We then put all the DEGs to STRING web tool (http://string-db.org/) to analyze the protein-protein interaction network to further determine the molecular mechanism of the DEGS (figure 7C). And the PPI network obtained from the String database is then imported in cytoscape for visualization. Green nodes represent the down-regulated genes and red nodes represent the up-regulated genes (in high-risk groups) (figure 7).

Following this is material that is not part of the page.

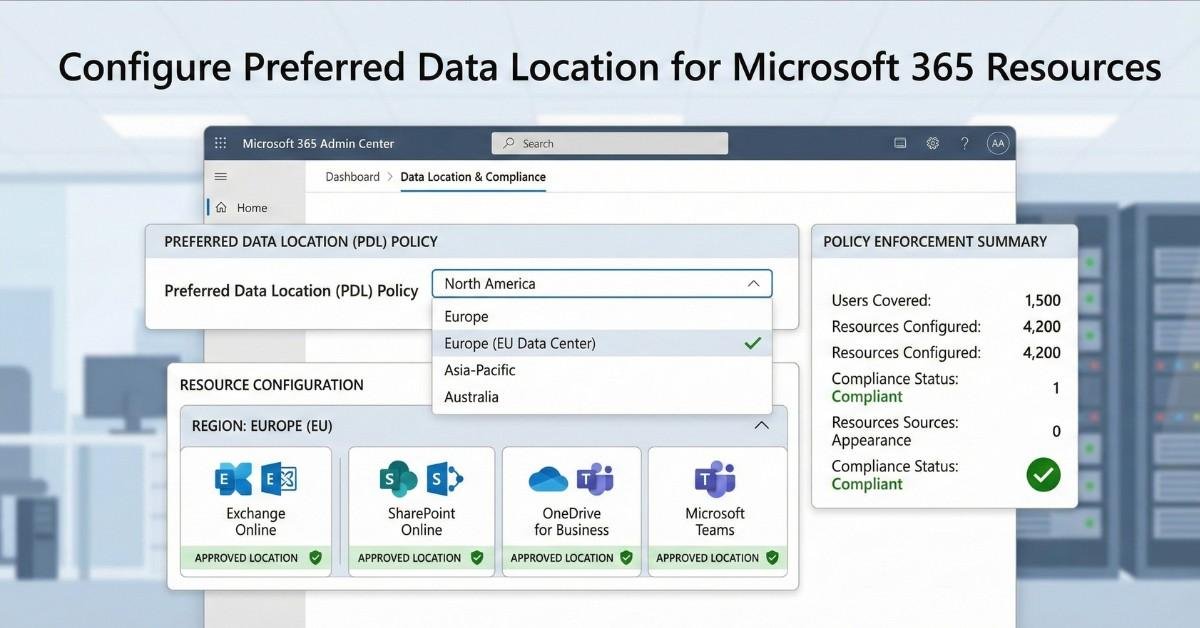
Task: Click the AA account avatar
Action: coord(997,143)
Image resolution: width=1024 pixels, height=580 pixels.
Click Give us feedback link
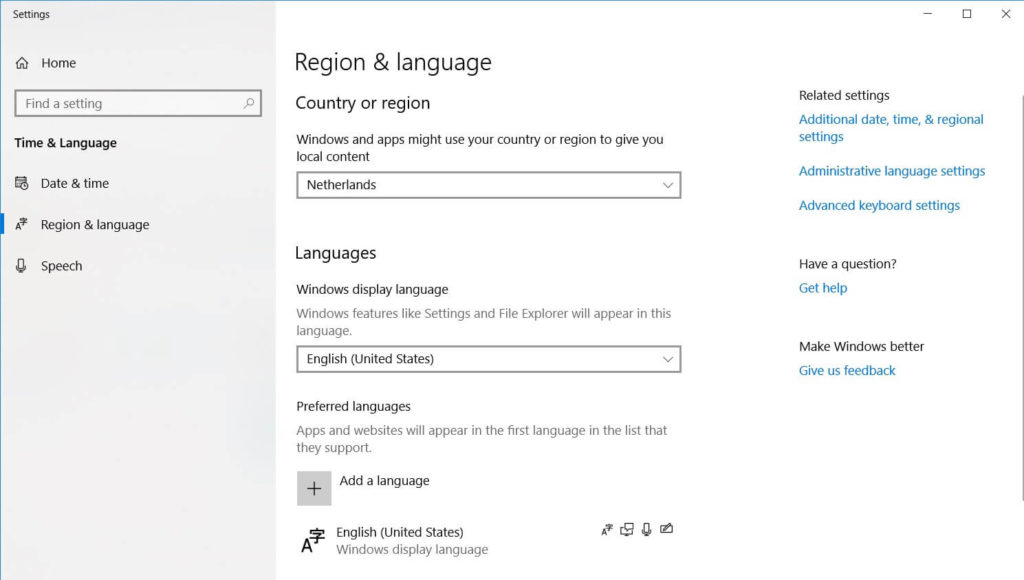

Relationship between m6A regulators and prognostic in TP53 mutant individuals
Finally, we assessed the relevance between m6A regulators expression and overall survival in TP53 mutant patient cohort. All the cases were categorized into two groups by median expression value of each gene, and Kaplan-Meier survival curves were plotted between high-expression and low-expression groups. According to the feedback information from the survival curves, we got that 4 regulators including ALKBH5, METTL3, HNRNPA2B1 and YTHDC1 which expression levels were significantly correlated with survival (figure S2).